* DESCRIPTION OF THE TASK: Whatever the records below say, write them all out exactly.

Stored data entries:
_ _ _ _ _ _ _

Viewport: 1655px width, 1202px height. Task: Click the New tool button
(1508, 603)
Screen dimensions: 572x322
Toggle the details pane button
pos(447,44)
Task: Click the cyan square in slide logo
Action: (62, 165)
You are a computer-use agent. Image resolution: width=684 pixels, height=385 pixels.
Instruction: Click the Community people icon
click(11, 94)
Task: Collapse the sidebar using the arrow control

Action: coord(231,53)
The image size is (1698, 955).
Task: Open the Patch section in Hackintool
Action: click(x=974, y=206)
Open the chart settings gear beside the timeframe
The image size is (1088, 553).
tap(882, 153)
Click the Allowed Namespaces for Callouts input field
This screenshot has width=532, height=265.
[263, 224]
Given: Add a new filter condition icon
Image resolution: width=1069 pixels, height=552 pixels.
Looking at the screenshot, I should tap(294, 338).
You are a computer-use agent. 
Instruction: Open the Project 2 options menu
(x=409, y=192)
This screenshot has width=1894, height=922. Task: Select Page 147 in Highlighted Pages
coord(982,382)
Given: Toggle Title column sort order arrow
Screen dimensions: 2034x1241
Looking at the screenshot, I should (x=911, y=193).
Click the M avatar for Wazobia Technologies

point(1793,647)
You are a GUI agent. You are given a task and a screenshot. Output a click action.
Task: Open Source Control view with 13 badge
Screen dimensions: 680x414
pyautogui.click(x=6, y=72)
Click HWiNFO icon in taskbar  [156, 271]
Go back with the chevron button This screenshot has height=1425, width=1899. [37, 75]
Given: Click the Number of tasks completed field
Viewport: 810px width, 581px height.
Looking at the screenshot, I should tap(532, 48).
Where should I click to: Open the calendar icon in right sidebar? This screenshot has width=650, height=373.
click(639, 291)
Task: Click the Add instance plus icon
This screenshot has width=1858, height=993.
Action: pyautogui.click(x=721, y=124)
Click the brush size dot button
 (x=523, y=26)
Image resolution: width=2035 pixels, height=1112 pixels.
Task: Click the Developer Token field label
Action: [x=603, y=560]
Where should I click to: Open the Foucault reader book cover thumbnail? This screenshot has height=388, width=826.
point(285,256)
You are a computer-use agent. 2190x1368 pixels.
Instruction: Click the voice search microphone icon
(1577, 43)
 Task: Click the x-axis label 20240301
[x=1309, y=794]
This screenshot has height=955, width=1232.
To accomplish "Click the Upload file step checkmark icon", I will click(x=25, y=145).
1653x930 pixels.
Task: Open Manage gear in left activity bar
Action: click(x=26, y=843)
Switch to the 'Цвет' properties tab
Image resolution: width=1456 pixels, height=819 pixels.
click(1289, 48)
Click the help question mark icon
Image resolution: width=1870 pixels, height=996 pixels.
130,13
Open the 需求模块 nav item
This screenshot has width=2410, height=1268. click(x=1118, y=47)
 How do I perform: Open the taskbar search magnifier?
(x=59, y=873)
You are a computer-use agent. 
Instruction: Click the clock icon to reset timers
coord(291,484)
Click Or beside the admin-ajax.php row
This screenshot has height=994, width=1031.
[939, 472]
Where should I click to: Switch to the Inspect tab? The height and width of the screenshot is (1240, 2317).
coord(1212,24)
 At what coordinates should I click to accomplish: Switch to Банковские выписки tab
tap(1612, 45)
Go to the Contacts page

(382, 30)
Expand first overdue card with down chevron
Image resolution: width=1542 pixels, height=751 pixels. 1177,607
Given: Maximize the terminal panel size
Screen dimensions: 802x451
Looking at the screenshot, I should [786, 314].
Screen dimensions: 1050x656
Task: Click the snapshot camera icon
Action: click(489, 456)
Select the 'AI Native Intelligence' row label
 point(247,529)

_ _ _ _ _ _ _

* RESULT FOR THIS EXERCISE:
Viewport: 1655px width, 1202px height. Task: Click the New tool button
(1508, 603)
Screen dimensions: 572x322
Toggle the details pane button
pos(447,44)
Task: Click the cyan square in slide logo
Action: (62, 165)
You are a computer-use agent. Image resolution: width=684 pixels, height=385 pixels.
Instruction: Click the Community people icon
click(11, 94)
Task: Collapse the sidebar using the arrow control

Action: coord(231,53)
The image size is (1698, 955).
Task: Open the Patch section in Hackintool
Action: click(x=974, y=206)
Open the chart settings gear beside the timeframe
The image size is (1088, 553).
tap(882, 153)
Click the Allowed Namespaces for Callouts input field
This screenshot has width=532, height=265.
[263, 224]
Given: Add a new filter condition icon
Image resolution: width=1069 pixels, height=552 pixels.
Looking at the screenshot, I should tap(294, 338).
You are a computer-use agent. 
Instruction: Open the Project 2 options menu
(x=409, y=192)
This screenshot has width=1894, height=922. Task: Select Page 147 in Highlighted Pages
coord(982,382)
Given: Toggle Title column sort order arrow
Screen dimensions: 2034x1241
Looking at the screenshot, I should (x=911, y=193).
Click the M avatar for Wazobia Technologies

point(1793,647)
You are a GUI agent. You are given a task and a screenshot. Output a click action.
Task: Open Source Control view with 13 badge
Screen dimensions: 680x414
pyautogui.click(x=6, y=72)
Click HWiNFO icon in taskbar  [156, 271]
Go back with the chevron button This screenshot has height=1425, width=1899. [37, 75]
Given: Click the Number of tasks completed field
Viewport: 810px width, 581px height.
Looking at the screenshot, I should tap(532, 48).
Where should I click to: Open the calendar icon in right sidebar? This screenshot has width=650, height=373.
click(639, 291)
Task: Click the Add instance plus icon
This screenshot has width=1858, height=993.
Action: pyautogui.click(x=721, y=124)
Click the brush size dot button
 (x=523, y=26)
Image resolution: width=2035 pixels, height=1112 pixels.
Task: Click the Developer Token field label
Action: [x=603, y=560]
Where should I click to: Open the Foucault reader book cover thumbnail? This screenshot has height=388, width=826.
point(285,256)
You are a computer-use agent. 2190x1368 pixels.
Instruction: Click the voice search microphone icon
(1577, 43)
 Task: Click the x-axis label 20240301
[x=1309, y=794]
This screenshot has height=955, width=1232.
To accomplish "Click the Upload file step checkmark icon", I will click(x=25, y=145).
1653x930 pixels.
Task: Open Manage gear in left activity bar
Action: click(x=26, y=843)
Switch to the 'Цвет' properties tab
Image resolution: width=1456 pixels, height=819 pixels.
click(1289, 48)
Click the help question mark icon
Image resolution: width=1870 pixels, height=996 pixels.
130,13
Open the 需求模块 nav item
This screenshot has width=2410, height=1268. click(x=1118, y=47)
 How do I perform: Open the taskbar search magnifier?
(x=59, y=873)
You are a computer-use agent. 
Instruction: Click the clock icon to reset timers
coord(291,484)
Click Or beside the admin-ajax.php row
This screenshot has height=994, width=1031.
[939, 472]
Where should I click to: Switch to the Inspect tab? The height and width of the screenshot is (1240, 2317).
coord(1212,24)
 At what coordinates should I click to accomplish: Switch to Банковские выписки tab
tap(1612, 45)
Go to the Contacts page

(382, 30)
Expand first overdue card with down chevron
Image resolution: width=1542 pixels, height=751 pixels. 1177,607
Given: Maximize the terminal panel size
Screen dimensions: 802x451
Looking at the screenshot, I should [786, 314].
Screen dimensions: 1050x656
Task: Click the snapshot camera icon
Action: click(489, 456)
Select the 'AI Native Intelligence' row label
 point(247,529)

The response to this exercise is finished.